The other romance revolves around his nurse, Hana, who cares for him in a bombed-out monastery in Italy in the final days of 1944. Hana (Juliette Binoche), a Canadian nurse, has been damaged by the war, too. Her boyfriend has been killed. The men she has cared for often die in front of her. Her best friend is blasted to bits by a land mine.
But caring for "the English patient," for that is what he has been called for lack of positive identification, slowly brings her around to the land of the living. She even begins to be able to love again, falling for a Sikh from India named Kip (Naveen Andrews) who defuses land mines and unexploded bombs.
And though Hana begins to think of her patient, with his monstrous Phantom of the Opera scars, as a saint because of his magical effect on her, those thoughts are soon erased by the sudden arrival of a man who calls himself David Caravaggio (Willem Dafoe), though that's quickly established as being a phony alias. Caravaggio believes that he knows the real identity and not-so-brilliant past of Hana's patient. And he's determined to get to the bottom of the mystery.
Based on Michael Ondaatje's prize-winning if impressionistically elliptical novel, director Anthony Minghella has woven a film of war and identity and, most of all, romance.
It does take time to set all this up, however. Although there's a definite attraction between the Hungarian Count Laszlo de Almasy (Ralph Fiennes), who is who the burned pilot turns out to be, and the married Katharine Clifton (Kristin Scott Thomas), their affair is on simmer rather than sizzle.
The film's biggest failing is that, cast with brittle and circumspect British actors, all that passion is a little slow to percolate. Even when these elegant people are thrashing around in the midst of passion, they always manage to pronounce things properly. It defuses a little of the film's heat . . . at least until everything comes together toward the end in such a sentimental way that anyone who has ever been in love is sure to weep. See The English Patient with someone you love.
Fiennes, a man of little fire but great abruptness, may have been a strange choice for the title role.
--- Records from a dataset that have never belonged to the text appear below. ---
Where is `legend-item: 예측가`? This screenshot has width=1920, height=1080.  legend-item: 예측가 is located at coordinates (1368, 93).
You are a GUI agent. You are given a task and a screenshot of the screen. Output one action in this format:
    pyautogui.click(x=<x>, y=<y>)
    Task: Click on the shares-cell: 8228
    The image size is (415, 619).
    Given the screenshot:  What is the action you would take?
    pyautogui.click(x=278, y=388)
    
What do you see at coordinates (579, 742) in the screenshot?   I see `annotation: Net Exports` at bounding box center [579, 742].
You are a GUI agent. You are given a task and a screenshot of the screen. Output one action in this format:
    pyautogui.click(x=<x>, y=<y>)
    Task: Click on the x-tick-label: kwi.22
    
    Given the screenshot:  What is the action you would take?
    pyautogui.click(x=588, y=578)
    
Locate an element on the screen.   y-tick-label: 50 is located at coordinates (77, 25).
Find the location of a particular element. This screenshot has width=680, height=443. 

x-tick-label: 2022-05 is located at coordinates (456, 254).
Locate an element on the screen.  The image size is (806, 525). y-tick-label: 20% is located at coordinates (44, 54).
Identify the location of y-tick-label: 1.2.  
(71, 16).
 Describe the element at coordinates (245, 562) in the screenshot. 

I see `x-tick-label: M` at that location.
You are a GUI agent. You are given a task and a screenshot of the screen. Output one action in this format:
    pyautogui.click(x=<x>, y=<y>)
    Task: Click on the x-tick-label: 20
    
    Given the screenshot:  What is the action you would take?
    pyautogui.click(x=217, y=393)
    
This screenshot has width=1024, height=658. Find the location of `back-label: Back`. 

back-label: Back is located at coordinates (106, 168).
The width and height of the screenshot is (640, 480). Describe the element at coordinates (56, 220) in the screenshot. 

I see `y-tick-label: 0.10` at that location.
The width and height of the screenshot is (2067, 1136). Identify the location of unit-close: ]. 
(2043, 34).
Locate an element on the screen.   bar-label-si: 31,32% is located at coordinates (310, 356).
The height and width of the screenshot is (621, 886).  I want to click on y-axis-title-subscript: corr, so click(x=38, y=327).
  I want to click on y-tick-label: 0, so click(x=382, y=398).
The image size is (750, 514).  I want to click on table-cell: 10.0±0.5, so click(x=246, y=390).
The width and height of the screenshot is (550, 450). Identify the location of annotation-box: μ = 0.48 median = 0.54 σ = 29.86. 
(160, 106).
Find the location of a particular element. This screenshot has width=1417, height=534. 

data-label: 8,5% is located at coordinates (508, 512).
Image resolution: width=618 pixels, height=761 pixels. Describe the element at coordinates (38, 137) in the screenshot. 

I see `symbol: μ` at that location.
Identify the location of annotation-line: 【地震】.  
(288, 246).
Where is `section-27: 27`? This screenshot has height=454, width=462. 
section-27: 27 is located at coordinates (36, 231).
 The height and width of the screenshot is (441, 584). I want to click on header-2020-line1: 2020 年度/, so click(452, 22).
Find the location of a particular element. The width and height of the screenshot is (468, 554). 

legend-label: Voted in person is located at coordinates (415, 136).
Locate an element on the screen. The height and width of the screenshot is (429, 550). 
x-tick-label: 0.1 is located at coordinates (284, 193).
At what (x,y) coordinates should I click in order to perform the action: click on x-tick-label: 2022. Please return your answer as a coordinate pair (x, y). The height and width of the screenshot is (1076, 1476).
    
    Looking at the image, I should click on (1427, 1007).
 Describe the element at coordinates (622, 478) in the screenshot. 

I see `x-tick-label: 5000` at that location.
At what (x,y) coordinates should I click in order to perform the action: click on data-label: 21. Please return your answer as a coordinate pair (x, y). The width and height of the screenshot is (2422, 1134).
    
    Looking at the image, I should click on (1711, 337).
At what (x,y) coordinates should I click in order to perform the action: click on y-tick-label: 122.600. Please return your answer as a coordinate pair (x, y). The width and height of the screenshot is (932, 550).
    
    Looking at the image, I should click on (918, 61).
Yet there is a measure of dash to him -- especially when he's trying to keep his lover alive during a raging sandstorm. And he looks great in a tuxedo.
Scott Thomas looks radiant, too, even when naked in her bath. Minghella has shot her so that she positively glows. Yet there's always that slight reserve that, for nearly too long, detracts from the romance that's bubbling beneath the surface.
Binoche, on the other hand, is much earthier and freer to show emotions. Well, she's French, though playing a nurse from Montreal.
Hana's budding romance with Kip is sweetly portrayed. A moment when he hauls her to the top reaches of the monastery chapel to explore its frescoes is charming.
And so when she fears that one of his many dangerous missions is going to be his last -- defusing a very large bomb below a bridge as heavy tanks rumble across it -- her terrors terrify us. We've seen enough of these movies so that when someone has a premonition of danger, watch out!
Eventually, too, the film's mysteries unravel. We learn whether those whispers about the English patient actually being a spy who handed over top-secret desert maps to the Nazis are true . . . and in a surprising way.
In the end, it turns out that war is hell only so long as it's being fought. The English Patient's sense of healing and forgiveness is its strongest card.
Frustrating as it is to fathom at times, in the end it's a richly rewarding experience.